## BRIEF
Within the data that follows, tally every line containing "Viewport". Provide only the tally.

● ● ● ● ● ● ●

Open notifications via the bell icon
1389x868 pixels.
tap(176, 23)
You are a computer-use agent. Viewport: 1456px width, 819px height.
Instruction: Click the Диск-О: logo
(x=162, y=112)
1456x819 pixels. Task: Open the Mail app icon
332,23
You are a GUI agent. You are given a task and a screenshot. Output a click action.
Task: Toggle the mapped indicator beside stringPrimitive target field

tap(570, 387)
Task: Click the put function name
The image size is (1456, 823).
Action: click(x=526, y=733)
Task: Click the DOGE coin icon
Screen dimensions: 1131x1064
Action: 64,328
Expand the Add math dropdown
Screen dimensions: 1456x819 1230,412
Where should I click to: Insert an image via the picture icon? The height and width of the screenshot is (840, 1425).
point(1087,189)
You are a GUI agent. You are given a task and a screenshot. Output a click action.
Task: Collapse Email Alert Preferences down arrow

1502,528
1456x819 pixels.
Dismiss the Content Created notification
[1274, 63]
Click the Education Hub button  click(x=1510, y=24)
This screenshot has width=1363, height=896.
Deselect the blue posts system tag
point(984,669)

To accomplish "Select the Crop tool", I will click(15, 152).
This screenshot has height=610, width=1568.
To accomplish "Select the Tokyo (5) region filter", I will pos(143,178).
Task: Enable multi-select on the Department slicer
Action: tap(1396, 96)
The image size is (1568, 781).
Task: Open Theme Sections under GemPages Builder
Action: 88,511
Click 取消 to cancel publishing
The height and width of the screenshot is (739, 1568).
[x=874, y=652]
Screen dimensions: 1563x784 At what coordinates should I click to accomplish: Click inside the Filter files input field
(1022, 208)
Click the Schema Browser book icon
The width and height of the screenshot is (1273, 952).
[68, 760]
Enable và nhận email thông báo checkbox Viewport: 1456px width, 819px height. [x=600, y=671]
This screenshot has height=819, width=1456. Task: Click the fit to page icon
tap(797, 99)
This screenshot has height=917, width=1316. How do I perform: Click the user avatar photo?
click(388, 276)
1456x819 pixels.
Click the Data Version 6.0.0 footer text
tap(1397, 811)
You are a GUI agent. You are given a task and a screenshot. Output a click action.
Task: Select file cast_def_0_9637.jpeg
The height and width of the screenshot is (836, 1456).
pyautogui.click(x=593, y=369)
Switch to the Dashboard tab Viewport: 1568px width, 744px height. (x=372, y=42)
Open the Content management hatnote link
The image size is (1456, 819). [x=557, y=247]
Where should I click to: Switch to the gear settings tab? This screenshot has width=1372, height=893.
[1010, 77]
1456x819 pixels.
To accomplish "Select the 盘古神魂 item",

● ● ● ● ● ● ●

## RESULT FOR THIS EXERCISE
3